## Work task
Show all lines of the listing that contain the word "agent".

## Material provided
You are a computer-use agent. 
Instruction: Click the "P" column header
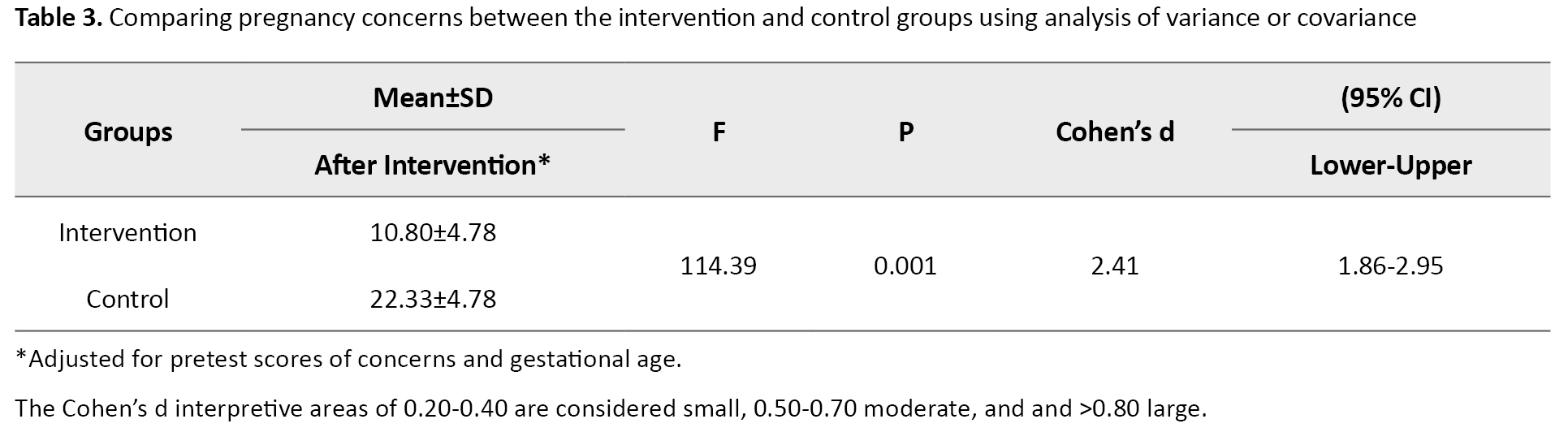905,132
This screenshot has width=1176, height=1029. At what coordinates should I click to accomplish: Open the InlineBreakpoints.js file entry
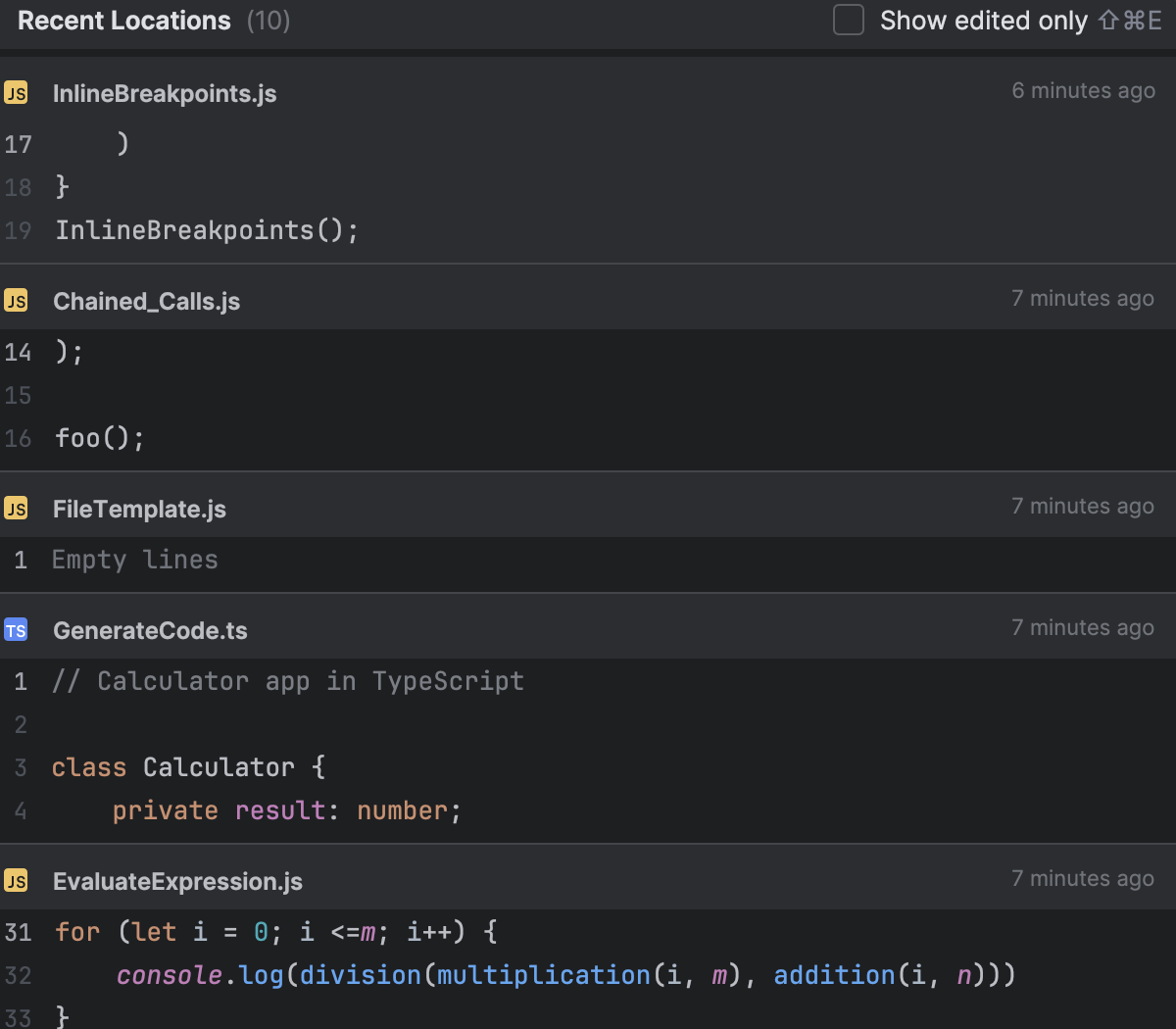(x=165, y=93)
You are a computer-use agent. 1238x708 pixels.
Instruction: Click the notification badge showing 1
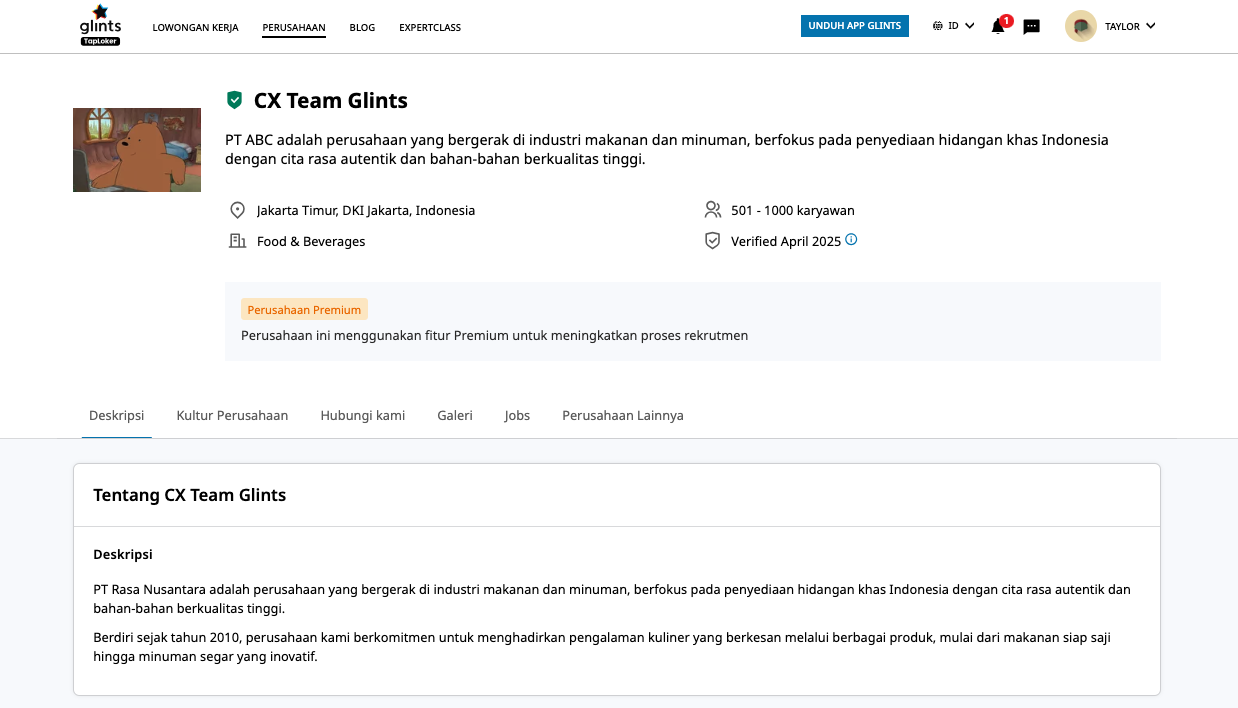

## Solution to this task
You are a computer-use agent. 
You are a computer-use agent. 1238x708 pixels.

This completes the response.